Federal agency Chief Data Officers. The Chief Data Officer’s role is part data strategist and adviser, part steward for improving data quality, part evangelist for data sharing, part technologist, and part developer of new data products. See this growing list of federal Chief Data Officers.
Goal: To engage sister agencies in open data community events.
Federal agency staff dedicated to handling Freedom of Information Act (FOIA) requests from industry and media. The Office of Government Information Services (OGIS) at the National Archives and FOIA staff at agencies.
Goal: To monitor and measure the incoming demand for data and proactively release data in response to that signal.
A Federal Government working group open to all federal employees interested in open data. Join the Interagency Open Data Working Group
Goal: To discuss solutions to common pain points and share best practices and case studies across Federal agencies.

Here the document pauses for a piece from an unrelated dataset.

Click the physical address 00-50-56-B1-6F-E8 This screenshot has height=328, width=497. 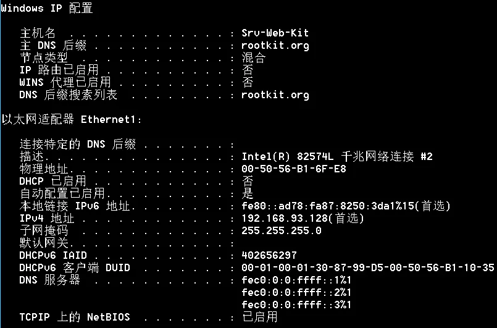tap(294, 169)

A website, social networking group and/or listserv where people who use open data congregate to offer feedback, tips, new uses or reuses, data requests or case studies. Ex: Listservs for NICAR, Code for America Brigade, Sunlight Labs, the Open Government Facebook and Google+ groups.
Goal: To build and sustain ongoing relationships with media, nonprofits, good government advocates and civic technologists.